** START TEXT EXTRACT **

I did not get too far today, as my bicycle broke down. I woke up in my tent, in Strasburg, packed up, and rode away. I wished I had seen Reverend Miller, to thank him for giving me a safe place to spend the night. As I rode down the main street in town, a tractor-trailer rig honked its horn at me, and the driver waved me over to him. He stopped in the middle of the road, and asked where I was heading. I told him I was riding to Maine, via Florida. He honked and tooted his horn again, and wished me all the luck in the world. Little did I know that I would need it later in the day. I still had a few days worth of food in my packs, but I needed water, which I was able to get in Byers. As I left Byers, I double-checked everything, as one of the longest stretches without a town was coming up.
It was forty miles from Strasburg to Last Chance, and at eight miles an hour, a five-hour ride in good conditions. Unfortunately, I did not have good conditions. As I left Byers, it started to rain. Three hours later, my brand new bicycle fell apart. The next town, fifteen miles in front of me, was Last Chance, Colorado, the nearest behind me was a distant twenty five miles.
As water pounded on me in torrents, I walked my broken bicycle along the side of the highway. With all my gear, I was pushing ninety-five pounds uphill in the rain and mud. It was horrible. I was glad I brought good walking shoes. Each revolution of the front wheel produced a click from my odometer. A slow clink of metal against metal, reminding me of a metronome set to very slow. Every time a vehicle came along, I stuck my thumb out. After five miles of wet, cold misery, a tractor-trailer stopped and offered me a ride. I gladly strapped my bicycle to the empty flatbed, and jumped into the warm cab. Ironically, the truck was heading for Salina, Kansas. While the offer of a ride all the way to Kansas was tempting, I really wanted to ride on my own. I turned down this chance to get ahead of my schedule. The truck driver was surprised when I asked him to drop me off at the next motel. Some of my friends were driving out to meet me later in the day, and I hoped to have them pick up replacement parts and deliver them to me. As the truck crested a hill, there in front of me was the sprawling metropolis of Last Chance. At the intersection of two highways, there were only a few buildings, a motel and restaurant on one corner, a convenience store and gas station on another.

** END TEXT EXTRACT **
** START SUPPLIED DATA **

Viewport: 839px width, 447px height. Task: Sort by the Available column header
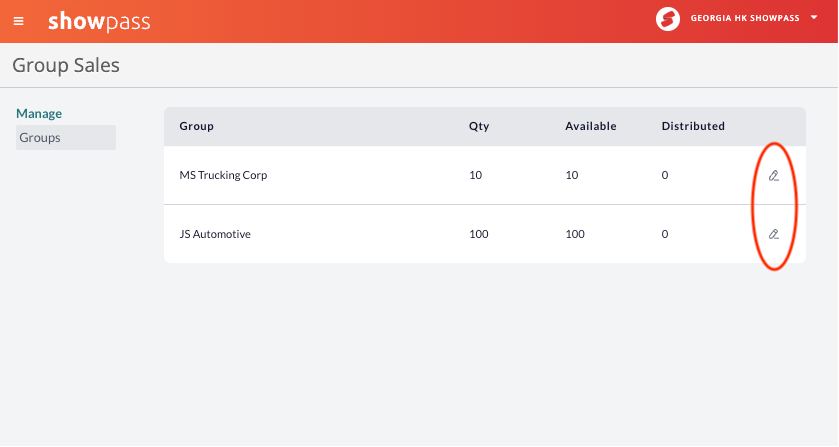click(x=591, y=126)
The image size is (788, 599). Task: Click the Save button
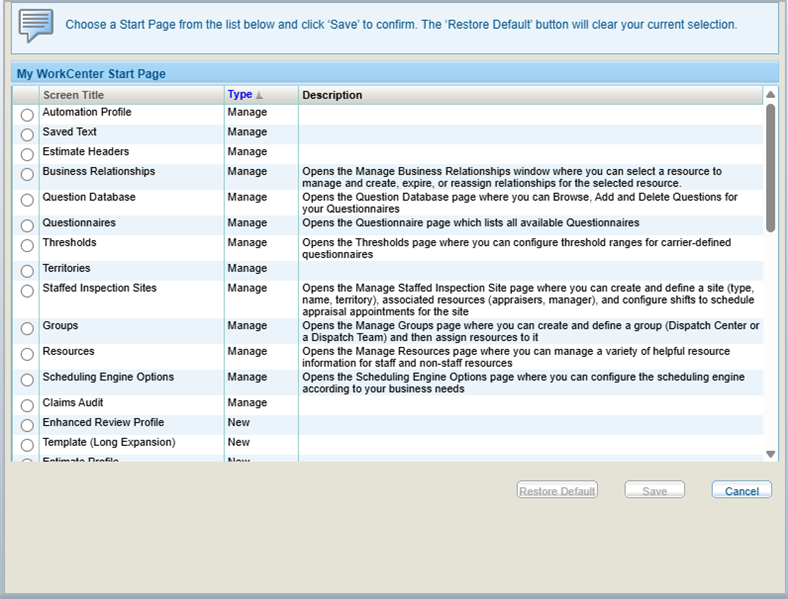(x=654, y=491)
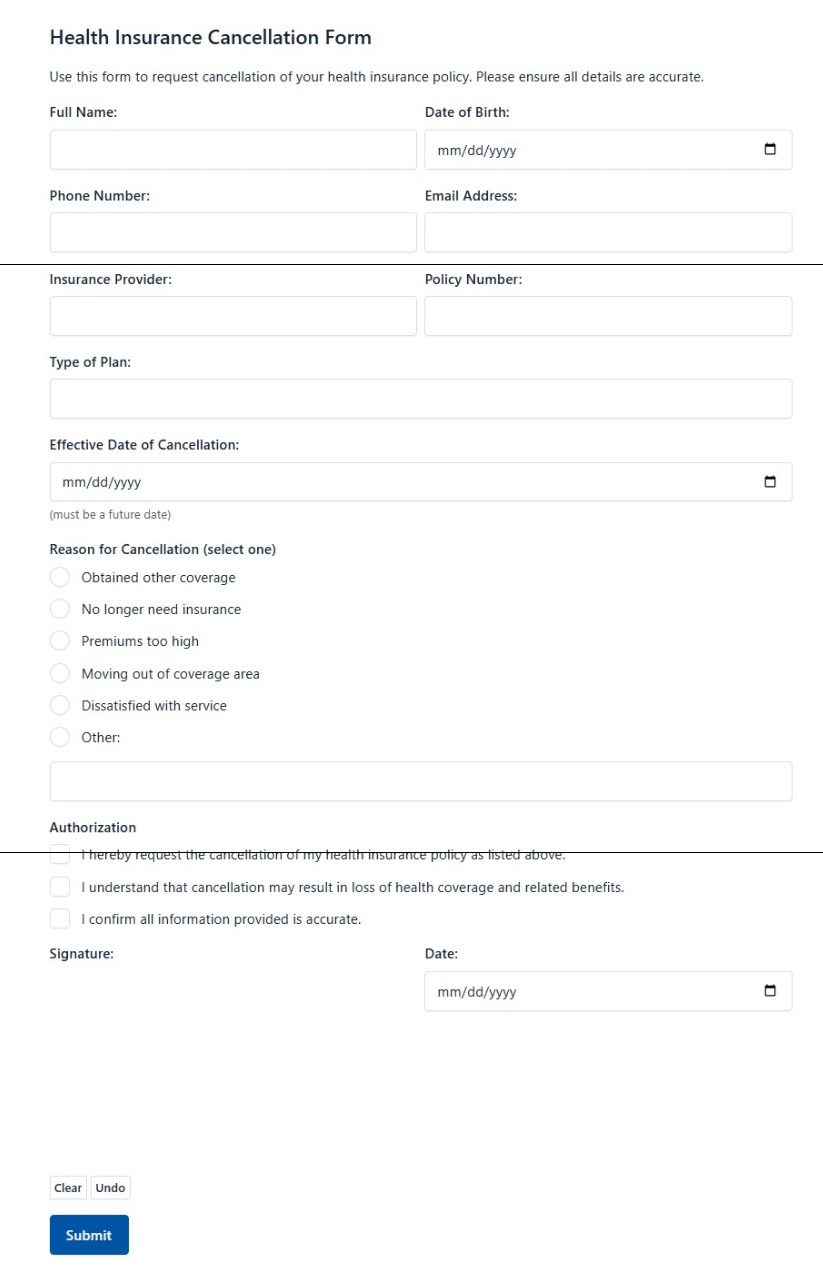Select the "Obtained other coverage" reason

click(x=60, y=577)
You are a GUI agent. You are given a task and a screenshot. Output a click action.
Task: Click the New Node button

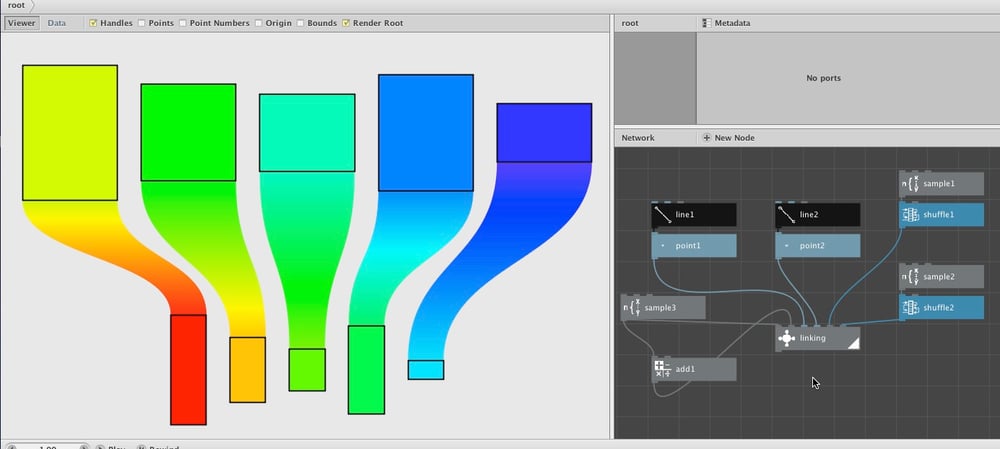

** END SUPPLIED DATA **

* [AIM OF THE EXERCISE] Please carry on the account of the bicycle trip to Last Chance, starting after its last sentence. The listing isn't needed here.

* [RESULT OF THE EXERCISE]
It was eleven thirty in the morning, when the astonished motel manager checked me in; eyeing the bicycle I had just unloaded from the truck. I quickly called my bicycle shop, and explained what had happened. Dave and Nick put together an emergency package for me, while I called my friends, to make sure they were not on the road yet. With all arrangements made, I took advantage of my refuge. Outside the rain had stopped long enough for me to cook the dinner I had packed.
It took me an hour to disassemble and clean the rear end of my bicycle, and get it ready for the parts from heaven.
This was literally my Last chance. I could ask my friends to pack my gear into the trunk, and go home with them. Yesterday, my first day, a couple of former classmates had found me, and after a long rainstorm, offered to take me home. I declined that offer, that chance to go home. Last night I had been kicked out of my campsite and had to ride to the next town at night, in the rain. Today, my bicycle had fallen apart, in a way that even surprised the bike shop when I had called them. Steve and friends were the last to come out and see me. If I let them go, I would have missed this chance. Then it would be up to me to find another way home on my own.
My oasis provided me with ample room to spread out my clothes and tent, as I had not sufficiently waterproofed my packs. Most of my clothing was wet. I had foolishly trusted the waterproofing, and failed to pack everything into garbage bags. Looking at the convenience store across the street, I knew what I had to do. I dashed through the rain, and slogged my way through the mud, bought a box of trash bags, and splashed my way back into my heated room.
Jill, Steve and Rodd showed up several hours later to find all of my possessions drying out. There were small puddles everywhere, underneath my tent, under my hanging clothes. The only dry places were the bed and chairs. We all loaded into Steve’s car and drove to the next town, Lindon, which was not any bigger than Last Chance, so that I could see the condition of the road, and figure out if I needed anything else.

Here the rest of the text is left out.